On Wed, 7 Jan 2009 22:31:31 -0500, "Neil Harrington"
wrote in :

John Navas wrote:
On Tue, 06 Jan 2009 16:31:21 -0800, nospam
wrote in :

In article , John Navas
wrote:

Rebadged Tamron lens that falls short significantly in terms of
speed, telephoto reach, and quality, plus in-camera stabilization
is less effective than in-lens for long telephoto. I personally
wouldn't spend the money for a good body and put a Tamron lens on
it, but of course YMMV.

My Tamron 90mm f/2.8 macro is the highest quality lens I own, and
I own a number of Canon L lenses. ...

I seriously doubt it can match the original Canon FD 100 mm f/4
Macro.

the fact that no current camera can use that lens makes it
irrelevant.

Hardly, given that many such cameras are in use, including my own
T-90.

plus, the tamron 90 is an excellent lens and differences, if any,
would require pixel peeping, ...

As I wrote, I seriously doubt it.


I have the Tamron 90mm macro also (Nikon mount, new version with built-in
AF
motor) and I believe it's the sharpest lens I own. And that's including a
couple of fixed focal length Nikkors (50/1.8 and 85/1.8) that are really,
really, really sharp.

Tamron makes some great lenses at a reasonable price. I have their
17-50/2.8
also, and I love it.
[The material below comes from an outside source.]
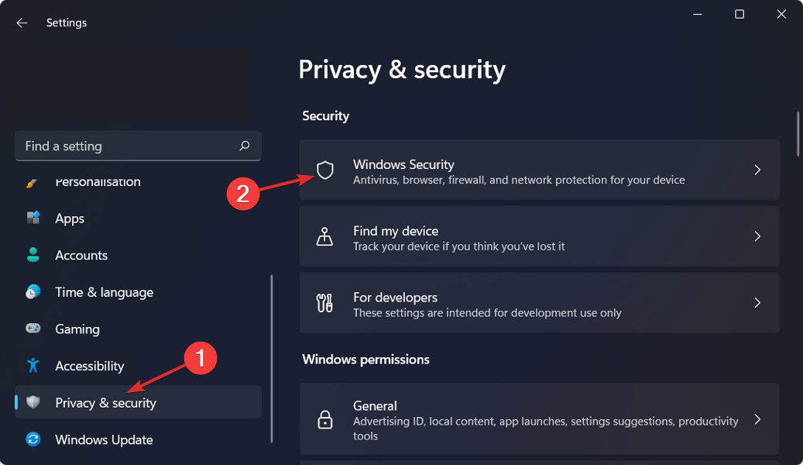Click the Gaming controller icon
The width and height of the screenshot is (803, 465).
(33, 329)
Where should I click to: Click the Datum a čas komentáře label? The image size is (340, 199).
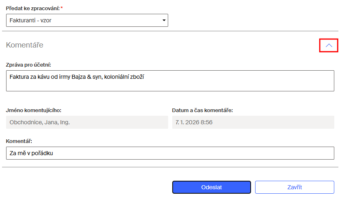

In the case of both of these Tamrons, independent
lens
tests (Pop Photo, etc.) have shown them to be equal or superior to the
roughly corresponding Nikkors (105 micro and 17-55 DX) that are more than
twice the Tamrons' prices.


There's much more to a lens that just optical sharpness, as noted in my
original post above.


Sure. But the Tamron 90 appears to be a winner on just about all counts.